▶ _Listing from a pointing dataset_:
------------------------------

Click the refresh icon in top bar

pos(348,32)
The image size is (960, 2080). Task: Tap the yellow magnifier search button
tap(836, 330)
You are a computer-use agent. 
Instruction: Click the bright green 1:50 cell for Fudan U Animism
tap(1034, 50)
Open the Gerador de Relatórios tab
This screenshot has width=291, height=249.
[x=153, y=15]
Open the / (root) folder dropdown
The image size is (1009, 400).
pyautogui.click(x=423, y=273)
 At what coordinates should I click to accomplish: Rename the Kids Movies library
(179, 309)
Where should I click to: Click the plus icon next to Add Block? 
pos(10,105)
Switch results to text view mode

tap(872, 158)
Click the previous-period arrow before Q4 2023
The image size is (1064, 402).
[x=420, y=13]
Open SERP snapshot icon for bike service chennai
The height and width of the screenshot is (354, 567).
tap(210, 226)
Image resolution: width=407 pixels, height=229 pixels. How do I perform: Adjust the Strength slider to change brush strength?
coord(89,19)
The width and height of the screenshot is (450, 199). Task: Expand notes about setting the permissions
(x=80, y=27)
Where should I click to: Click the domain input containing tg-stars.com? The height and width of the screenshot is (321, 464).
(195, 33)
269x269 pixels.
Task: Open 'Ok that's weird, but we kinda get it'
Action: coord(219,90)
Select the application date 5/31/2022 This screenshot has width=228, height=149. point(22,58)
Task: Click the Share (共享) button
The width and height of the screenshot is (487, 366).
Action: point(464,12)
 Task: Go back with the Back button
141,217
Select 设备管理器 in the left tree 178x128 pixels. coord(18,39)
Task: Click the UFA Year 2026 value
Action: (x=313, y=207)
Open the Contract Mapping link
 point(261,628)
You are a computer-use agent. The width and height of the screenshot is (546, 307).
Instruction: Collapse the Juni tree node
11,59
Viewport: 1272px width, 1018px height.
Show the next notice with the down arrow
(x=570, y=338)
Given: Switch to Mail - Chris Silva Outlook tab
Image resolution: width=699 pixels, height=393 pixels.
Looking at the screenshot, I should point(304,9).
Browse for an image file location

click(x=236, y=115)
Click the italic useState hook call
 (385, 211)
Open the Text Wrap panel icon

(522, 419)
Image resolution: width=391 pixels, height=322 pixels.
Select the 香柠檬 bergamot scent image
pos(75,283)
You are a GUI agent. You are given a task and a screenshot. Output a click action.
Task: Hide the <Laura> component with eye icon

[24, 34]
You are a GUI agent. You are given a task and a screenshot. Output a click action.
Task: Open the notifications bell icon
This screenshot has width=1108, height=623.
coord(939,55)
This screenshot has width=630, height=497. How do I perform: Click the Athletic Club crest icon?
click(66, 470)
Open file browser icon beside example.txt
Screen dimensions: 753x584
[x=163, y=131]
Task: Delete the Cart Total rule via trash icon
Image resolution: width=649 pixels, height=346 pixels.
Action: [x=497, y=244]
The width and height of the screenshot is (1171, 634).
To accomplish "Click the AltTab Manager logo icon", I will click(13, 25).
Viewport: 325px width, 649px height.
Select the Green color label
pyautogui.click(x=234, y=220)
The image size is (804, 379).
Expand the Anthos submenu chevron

------------------------------

▶ _WRITTEN PROBLEM_: Rewrite the listing from its first line up to and including the line containing "tap(1034, 50)", keeping the requests unchanged. Multiply every coordinate in the answers by 2.35 and round each result to a whole number, rounding halves up.

▶ _RESPONSE_:
Click the refresh icon in top bar

pos(818,75)
The image size is (960, 2080). Task: Tap the yellow magnifier search button
tap(1965, 776)
You are a computer-use agent. 
Instruction: Click the bright green 1:50 cell for Fudan U Animism
tap(2430, 118)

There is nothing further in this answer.